Read a list of stocks from a .txt file.

# Read a list of stocks from a text file with one ticker on each line.
python finsou.py -s portfolio.txt -c "Portfolio Prices.csv"

Research + download media from investor relations websites.

Note: currently the code needs to be modified depending on the HTML structure of the page.

# Note: this is experimental and results will vary. URLs are typically buried in nested span and div tags.
python finsou.py -s GRAB -r https://investors.grab.com/events-and-presentations

How It Works

Check out the finsou.py Python script to see the complete code for how this stock report is created. Here is a brief simplified example of the logic behind the code.

 1
 2
 3
 4
 5
 6
 7
 8
 9
10
11
12
13
14
15
16
17
18
import re
import requests
from bs4 import BeautifulSoup

stock = "SNOW"
url = f"https://finance.yahoo.com/quote/{stock}/"
user_agent = "Mozilla/5.0 (X11; Linux x86_64) AppleWebKit/534.1 (KHTML, like Gecko) Chrome/43.0.845.0 Safari/534.1"
headers = {
    "Cache-Control": "no-cache",
    "User-Agent": user_agent,
}
page = requests.get(url, headers=headers).text
soup = BeautifulSoup(page, "html.parser")
price_tags = soup.find_all(
    class_=re.compile("Fw\(b\) Fz\(36px\) Mb\(\-4px\) D\(ib\)")
)
mkt_close_price = price_tags[0].string.replace(",", "")
print(mkt_close_price)

First, an HTTP request is made and parsed by beautiful soup using Python's html.parser. We can then use bs4 and regex's re.compile function to return the HTML tags with a specific CSS class. Then once we have the tags, beautiful soup gives us a ".string" attribute for each tag to return their contents as a string. This pattern was applied to return all of the data in the stock report.

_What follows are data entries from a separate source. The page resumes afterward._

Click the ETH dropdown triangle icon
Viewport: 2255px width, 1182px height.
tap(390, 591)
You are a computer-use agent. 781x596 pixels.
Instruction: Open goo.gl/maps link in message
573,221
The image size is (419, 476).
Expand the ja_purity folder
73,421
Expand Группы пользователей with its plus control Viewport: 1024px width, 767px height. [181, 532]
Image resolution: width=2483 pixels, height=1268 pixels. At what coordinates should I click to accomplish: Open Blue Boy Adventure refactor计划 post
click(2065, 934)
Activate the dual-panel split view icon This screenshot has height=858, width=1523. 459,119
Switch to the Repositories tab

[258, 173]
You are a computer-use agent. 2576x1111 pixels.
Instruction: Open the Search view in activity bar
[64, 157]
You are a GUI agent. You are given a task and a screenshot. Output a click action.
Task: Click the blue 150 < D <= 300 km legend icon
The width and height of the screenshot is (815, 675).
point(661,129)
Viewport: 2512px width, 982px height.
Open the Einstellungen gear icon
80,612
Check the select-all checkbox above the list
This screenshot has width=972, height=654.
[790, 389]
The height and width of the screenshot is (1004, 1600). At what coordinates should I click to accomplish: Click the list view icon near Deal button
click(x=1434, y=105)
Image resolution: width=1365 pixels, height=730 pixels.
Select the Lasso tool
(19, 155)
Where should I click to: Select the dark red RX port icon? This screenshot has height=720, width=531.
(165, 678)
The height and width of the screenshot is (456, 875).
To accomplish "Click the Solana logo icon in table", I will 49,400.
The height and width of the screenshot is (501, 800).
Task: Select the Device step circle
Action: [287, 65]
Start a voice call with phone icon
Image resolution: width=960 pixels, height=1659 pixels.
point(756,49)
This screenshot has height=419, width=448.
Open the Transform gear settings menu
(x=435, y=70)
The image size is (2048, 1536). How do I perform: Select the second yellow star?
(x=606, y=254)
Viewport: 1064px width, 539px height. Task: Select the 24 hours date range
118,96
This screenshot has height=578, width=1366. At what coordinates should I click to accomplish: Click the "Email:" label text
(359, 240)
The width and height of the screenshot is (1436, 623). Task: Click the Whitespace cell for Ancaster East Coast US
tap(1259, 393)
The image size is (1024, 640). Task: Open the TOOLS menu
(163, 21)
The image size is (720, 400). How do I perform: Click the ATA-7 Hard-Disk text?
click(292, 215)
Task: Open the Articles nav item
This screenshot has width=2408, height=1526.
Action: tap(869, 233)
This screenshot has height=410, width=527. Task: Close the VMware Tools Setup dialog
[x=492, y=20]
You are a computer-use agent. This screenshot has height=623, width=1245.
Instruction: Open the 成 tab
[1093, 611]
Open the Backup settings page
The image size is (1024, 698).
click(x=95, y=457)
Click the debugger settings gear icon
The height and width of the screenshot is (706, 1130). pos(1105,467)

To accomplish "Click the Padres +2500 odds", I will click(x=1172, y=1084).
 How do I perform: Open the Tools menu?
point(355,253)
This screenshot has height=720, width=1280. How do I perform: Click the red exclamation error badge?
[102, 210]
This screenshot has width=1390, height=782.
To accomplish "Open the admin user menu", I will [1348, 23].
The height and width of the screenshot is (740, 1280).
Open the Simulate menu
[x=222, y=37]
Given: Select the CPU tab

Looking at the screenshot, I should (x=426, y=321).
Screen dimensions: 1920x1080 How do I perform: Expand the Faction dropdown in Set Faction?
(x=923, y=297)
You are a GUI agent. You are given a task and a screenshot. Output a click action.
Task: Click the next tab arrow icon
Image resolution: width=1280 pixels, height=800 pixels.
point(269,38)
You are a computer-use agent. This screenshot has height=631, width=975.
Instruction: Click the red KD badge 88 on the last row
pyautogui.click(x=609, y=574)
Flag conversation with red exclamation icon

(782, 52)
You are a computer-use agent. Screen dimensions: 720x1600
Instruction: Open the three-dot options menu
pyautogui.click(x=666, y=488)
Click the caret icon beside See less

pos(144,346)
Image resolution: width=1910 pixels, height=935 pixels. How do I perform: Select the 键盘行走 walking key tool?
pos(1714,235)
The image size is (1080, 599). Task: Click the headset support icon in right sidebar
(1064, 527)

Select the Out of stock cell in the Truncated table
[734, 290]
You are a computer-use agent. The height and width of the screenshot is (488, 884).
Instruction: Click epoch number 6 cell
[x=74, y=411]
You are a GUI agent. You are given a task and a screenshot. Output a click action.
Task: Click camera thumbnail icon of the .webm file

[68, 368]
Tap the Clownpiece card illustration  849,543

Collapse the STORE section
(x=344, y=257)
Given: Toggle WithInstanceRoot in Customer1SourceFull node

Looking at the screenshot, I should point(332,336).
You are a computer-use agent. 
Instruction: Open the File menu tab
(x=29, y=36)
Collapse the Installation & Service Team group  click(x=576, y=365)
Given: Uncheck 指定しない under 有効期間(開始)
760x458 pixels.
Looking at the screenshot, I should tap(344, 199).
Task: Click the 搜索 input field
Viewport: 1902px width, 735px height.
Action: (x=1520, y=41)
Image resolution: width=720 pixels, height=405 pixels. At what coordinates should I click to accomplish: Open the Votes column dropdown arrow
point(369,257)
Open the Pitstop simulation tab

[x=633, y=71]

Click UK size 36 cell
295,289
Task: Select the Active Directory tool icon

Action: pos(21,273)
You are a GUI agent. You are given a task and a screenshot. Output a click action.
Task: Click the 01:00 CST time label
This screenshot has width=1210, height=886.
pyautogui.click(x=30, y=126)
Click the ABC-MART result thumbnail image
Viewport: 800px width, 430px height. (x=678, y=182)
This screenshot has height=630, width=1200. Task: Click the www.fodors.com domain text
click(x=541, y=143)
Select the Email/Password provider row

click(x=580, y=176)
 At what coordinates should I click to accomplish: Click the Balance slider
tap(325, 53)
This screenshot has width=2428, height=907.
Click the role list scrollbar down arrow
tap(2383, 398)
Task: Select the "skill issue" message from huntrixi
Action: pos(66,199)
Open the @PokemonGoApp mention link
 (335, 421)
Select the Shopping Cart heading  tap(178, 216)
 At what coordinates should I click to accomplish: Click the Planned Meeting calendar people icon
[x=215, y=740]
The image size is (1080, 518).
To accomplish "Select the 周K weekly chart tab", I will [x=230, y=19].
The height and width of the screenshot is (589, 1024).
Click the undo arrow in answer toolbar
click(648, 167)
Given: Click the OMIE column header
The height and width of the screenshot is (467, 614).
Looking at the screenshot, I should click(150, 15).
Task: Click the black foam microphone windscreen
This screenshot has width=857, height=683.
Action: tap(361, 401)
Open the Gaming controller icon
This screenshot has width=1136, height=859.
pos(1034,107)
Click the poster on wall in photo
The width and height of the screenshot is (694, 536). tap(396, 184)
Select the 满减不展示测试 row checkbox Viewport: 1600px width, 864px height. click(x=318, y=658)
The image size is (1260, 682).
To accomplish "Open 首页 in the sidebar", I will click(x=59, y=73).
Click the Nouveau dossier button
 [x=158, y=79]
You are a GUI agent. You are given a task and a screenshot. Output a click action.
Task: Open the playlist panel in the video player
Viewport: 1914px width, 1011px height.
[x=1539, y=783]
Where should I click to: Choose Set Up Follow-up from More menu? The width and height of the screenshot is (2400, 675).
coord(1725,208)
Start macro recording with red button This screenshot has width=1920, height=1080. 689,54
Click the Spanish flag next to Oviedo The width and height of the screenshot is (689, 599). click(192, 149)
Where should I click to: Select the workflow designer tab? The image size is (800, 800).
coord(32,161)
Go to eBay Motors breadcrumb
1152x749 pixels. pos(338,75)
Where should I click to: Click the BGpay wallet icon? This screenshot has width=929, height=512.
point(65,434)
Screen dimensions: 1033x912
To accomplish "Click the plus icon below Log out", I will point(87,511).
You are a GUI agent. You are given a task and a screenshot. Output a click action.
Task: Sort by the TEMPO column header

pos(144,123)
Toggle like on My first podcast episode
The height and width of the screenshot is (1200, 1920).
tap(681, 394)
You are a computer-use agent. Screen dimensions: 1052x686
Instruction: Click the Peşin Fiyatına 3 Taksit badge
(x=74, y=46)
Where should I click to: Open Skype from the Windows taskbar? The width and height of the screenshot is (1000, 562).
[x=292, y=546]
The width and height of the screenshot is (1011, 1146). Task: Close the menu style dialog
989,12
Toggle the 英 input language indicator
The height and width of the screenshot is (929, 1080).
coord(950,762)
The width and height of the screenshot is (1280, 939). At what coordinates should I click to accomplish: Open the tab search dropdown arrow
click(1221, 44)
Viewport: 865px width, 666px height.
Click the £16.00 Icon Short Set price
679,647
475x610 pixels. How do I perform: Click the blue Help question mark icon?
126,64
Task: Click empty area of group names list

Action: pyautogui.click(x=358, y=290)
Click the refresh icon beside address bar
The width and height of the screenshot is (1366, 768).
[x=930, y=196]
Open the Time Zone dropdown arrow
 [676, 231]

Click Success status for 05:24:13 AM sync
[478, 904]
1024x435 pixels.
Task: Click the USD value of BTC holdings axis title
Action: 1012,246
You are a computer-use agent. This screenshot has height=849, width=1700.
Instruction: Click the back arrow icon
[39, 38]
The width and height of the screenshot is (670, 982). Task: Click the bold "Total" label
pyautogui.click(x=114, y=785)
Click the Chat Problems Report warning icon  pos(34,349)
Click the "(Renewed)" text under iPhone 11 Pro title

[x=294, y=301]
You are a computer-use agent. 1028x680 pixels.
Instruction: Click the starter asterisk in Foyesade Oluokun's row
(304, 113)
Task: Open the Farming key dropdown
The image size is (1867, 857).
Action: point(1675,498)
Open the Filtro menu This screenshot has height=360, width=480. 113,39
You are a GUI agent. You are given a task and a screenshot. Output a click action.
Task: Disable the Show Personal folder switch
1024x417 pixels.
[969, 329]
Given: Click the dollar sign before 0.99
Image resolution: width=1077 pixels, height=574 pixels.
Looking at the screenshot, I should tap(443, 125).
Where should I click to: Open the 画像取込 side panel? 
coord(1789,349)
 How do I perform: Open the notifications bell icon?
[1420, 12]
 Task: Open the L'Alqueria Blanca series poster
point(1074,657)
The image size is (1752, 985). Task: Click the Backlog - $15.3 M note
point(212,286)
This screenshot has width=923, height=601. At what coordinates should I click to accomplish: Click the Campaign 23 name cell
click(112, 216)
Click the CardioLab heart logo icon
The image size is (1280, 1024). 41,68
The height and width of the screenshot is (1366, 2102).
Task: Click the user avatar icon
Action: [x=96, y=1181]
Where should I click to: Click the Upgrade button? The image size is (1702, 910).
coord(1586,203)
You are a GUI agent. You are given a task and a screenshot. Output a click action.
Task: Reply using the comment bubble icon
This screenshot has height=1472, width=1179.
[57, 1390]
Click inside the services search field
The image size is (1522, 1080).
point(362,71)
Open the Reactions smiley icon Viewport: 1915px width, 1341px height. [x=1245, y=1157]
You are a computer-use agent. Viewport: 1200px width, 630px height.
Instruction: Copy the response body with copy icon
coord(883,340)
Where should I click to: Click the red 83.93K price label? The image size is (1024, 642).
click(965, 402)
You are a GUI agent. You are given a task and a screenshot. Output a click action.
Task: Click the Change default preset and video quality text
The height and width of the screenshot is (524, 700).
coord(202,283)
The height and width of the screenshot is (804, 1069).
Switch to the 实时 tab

To find the css classes I wanted, I right-clicked the price or data on Yahoo's website in a Chrome browser and selected "Inspect". Doing this opens Chrome's developer tools and drops you into that spot in the HTML code, where you can find the class you want to target.

No Official API, No Problem

It felt good to prove the concept that you don't need an official API to print stock data in your terminal! If you want to check in on your portfolio's daily moves, give this CLI a try: finsou.py Github Repo

If you're looking for a more robust finance Python module, I recommend yfinance for querying stock data.